“Where water flows, a channel will form” (shuǐ dào qú chéng) is a Chinese idiom that says that success will naturally come when the necessary conditions are fulfilled; there is no need for strong pursuit.
It originates from a story from the Song Dynasty (A.D. 960–1279).
The story is based on a letter written by a man named Su Dongpo to his friend Qin Taixu, in which Su told how he overcame worry during a period of time when he had no income but had a large family to support.
Su Dongpo wrote that he fretted a great deal at first but later became determined to change his predicament and face up to the need to control spending and save money.
Success will naturally come when the necessary conditions are fulfilled; there is no need for strong pursuit.
He decided to follow the example of his old friend Jia Yun. On the first day of every month, he took 4,500 units of currency from his savings and divided it into 30 amounts of 150 each. He then hung the 30 portions from the rafters of his house.
Every morning, he used a pitchfork to take down one portion of the money and then asked a family member to hide away the pitchfork.
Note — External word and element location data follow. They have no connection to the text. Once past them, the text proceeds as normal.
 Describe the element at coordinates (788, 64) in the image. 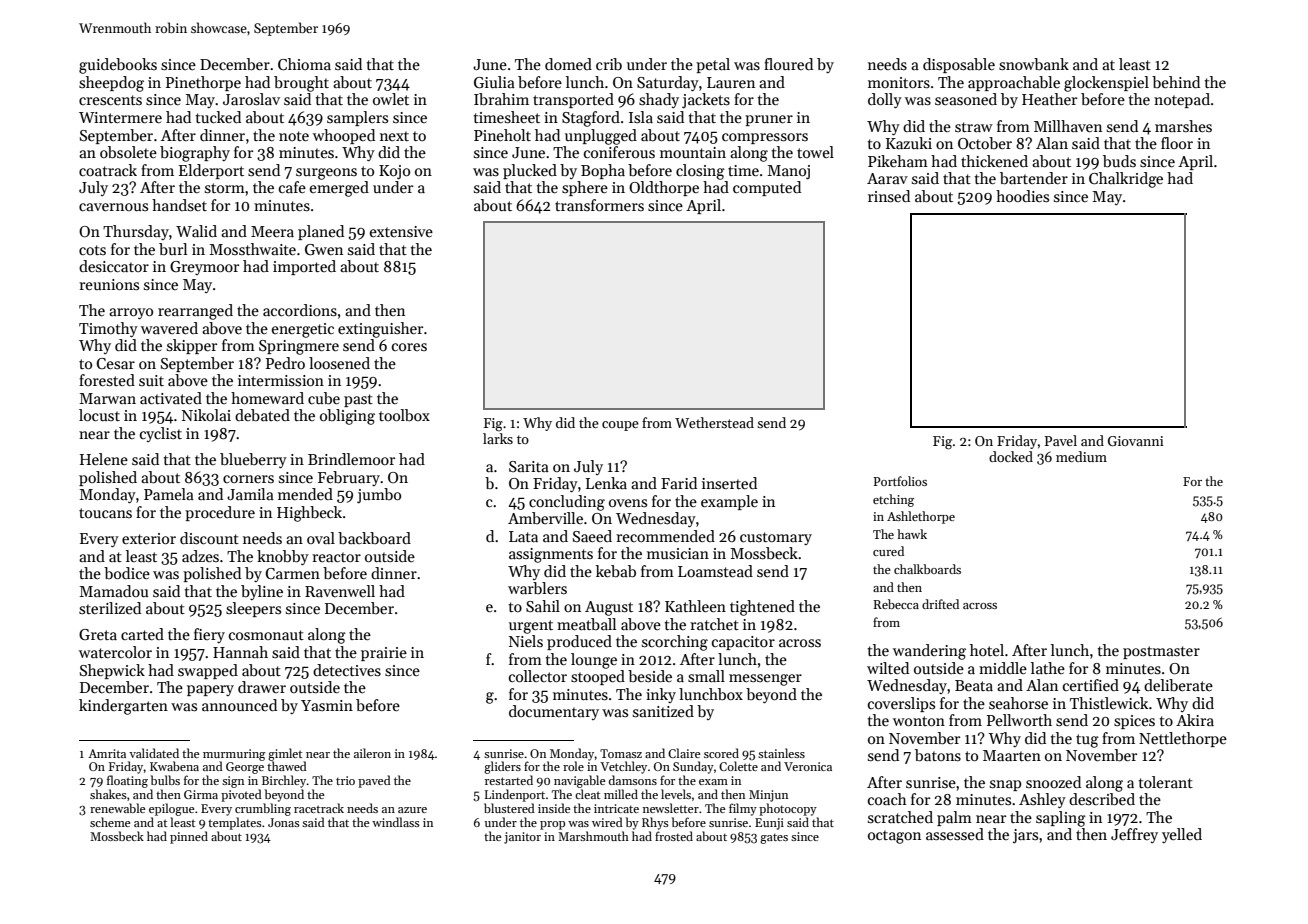

I see `floured` at that location.
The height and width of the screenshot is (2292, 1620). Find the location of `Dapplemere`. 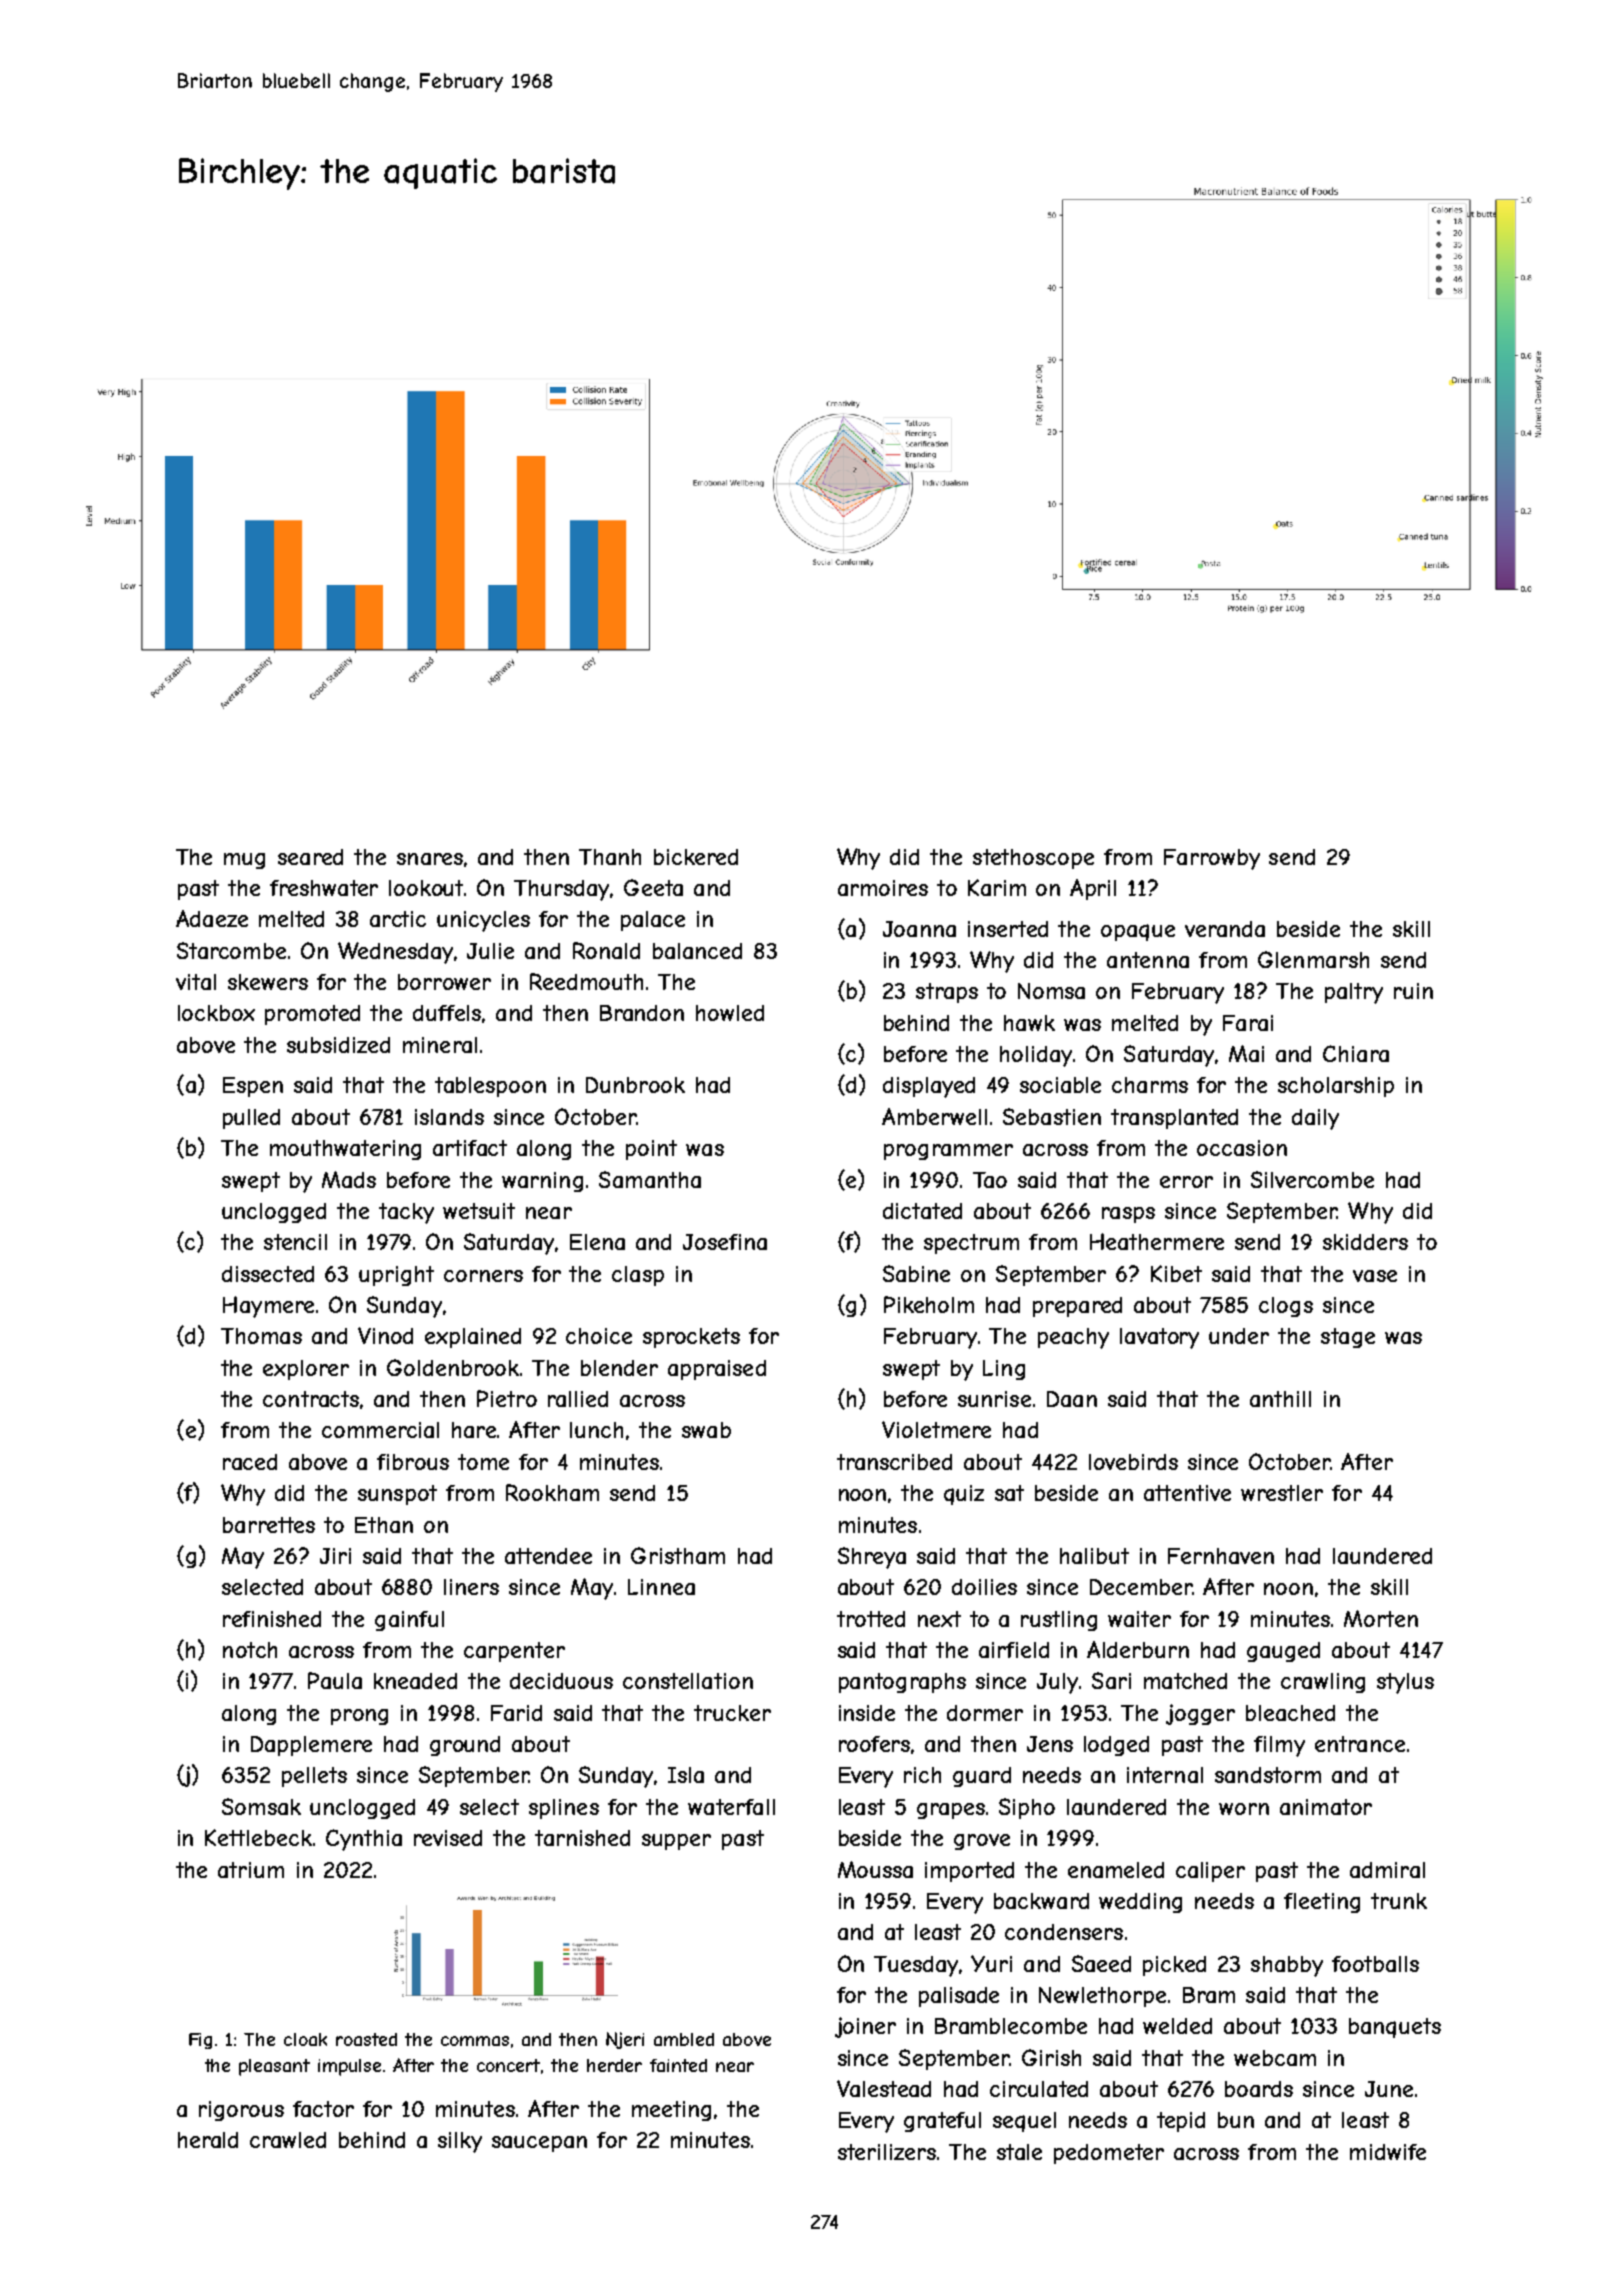

Dapplemere is located at coordinates (311, 1746).
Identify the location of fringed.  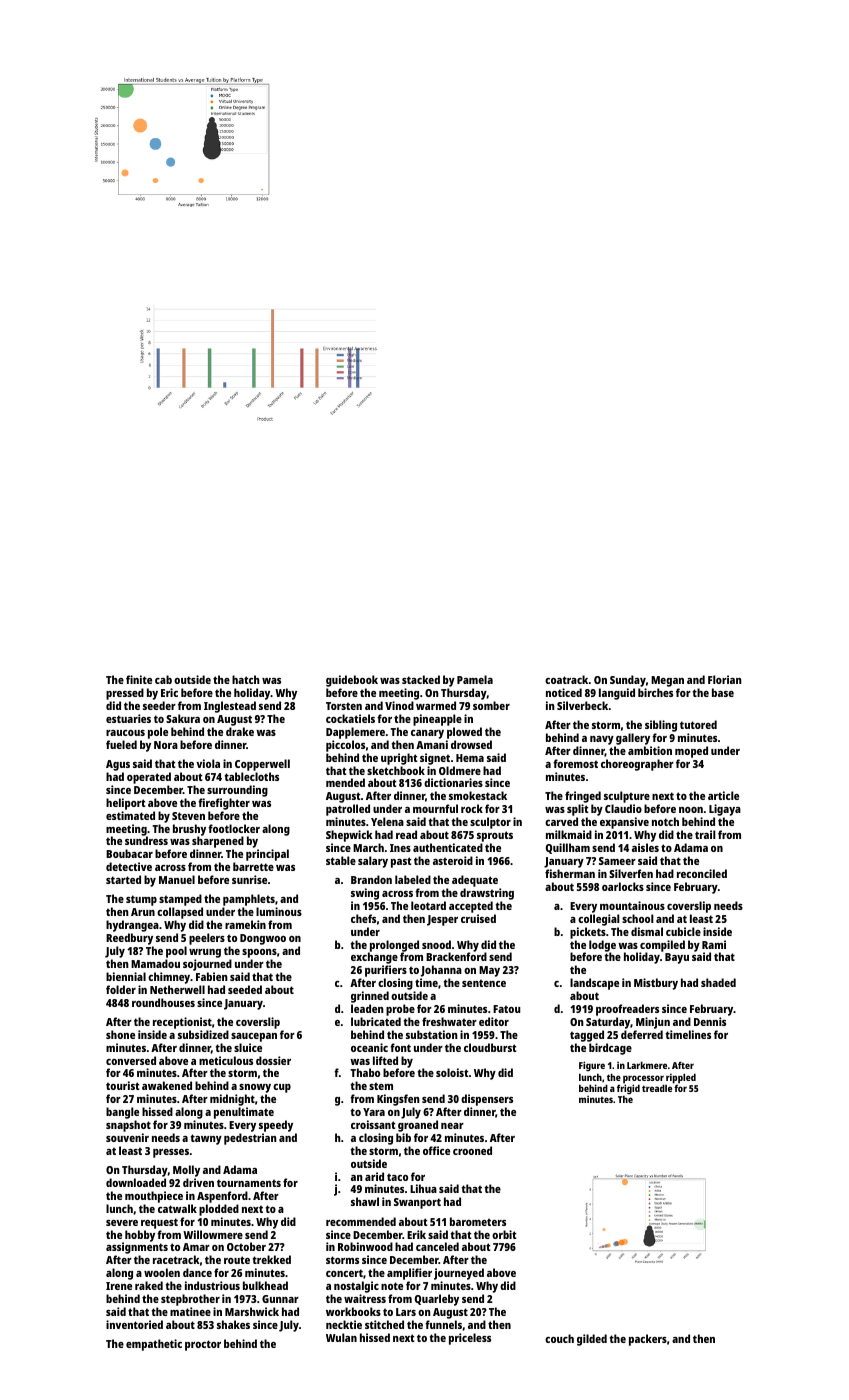
(583, 797).
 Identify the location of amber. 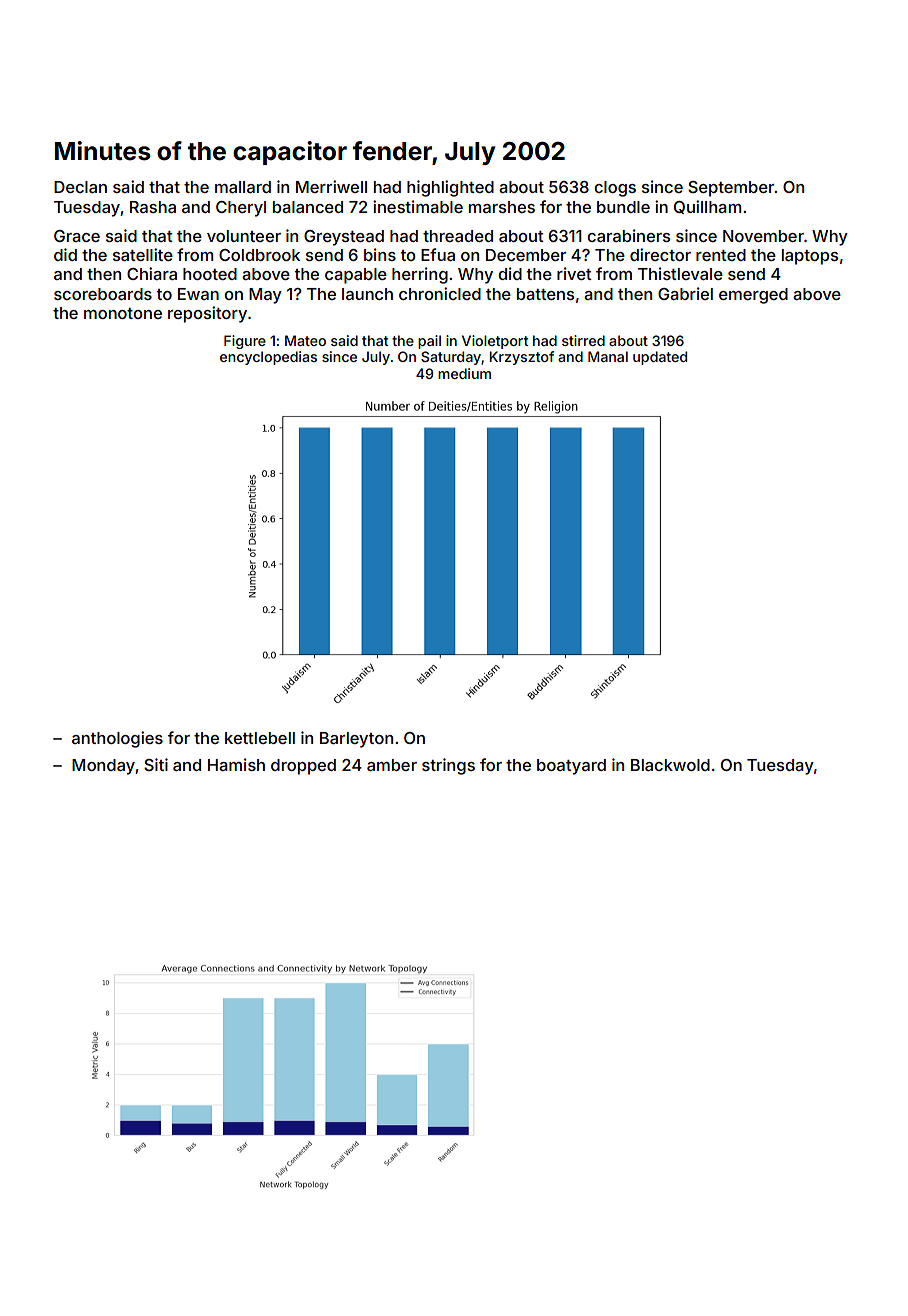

This portion was the allotted spending for the day. Should any money be left over, he put it in a thick bamboo tube for safekeeping and used it to entertain guests.
“The money I have can still last over a year. By then I will make other plans,” he wrote in his letter.
“Where water flows, a channel will form; therefore, there is no need to worry about it until then, and that’s why I have no worry in my heart at all,” he told his friend.
People later used the expression from Su Dongpo’s letter, “where water flows, a channel will form,” to advise that when conditions are ripe, success will naturally come.
The idiom also carries the meaning that there is no need to worry, to try to force a result, or hold onto a heavy heart of pursuit, as things will happen as a matter of course; when the time comes, the results of efforts will be seen.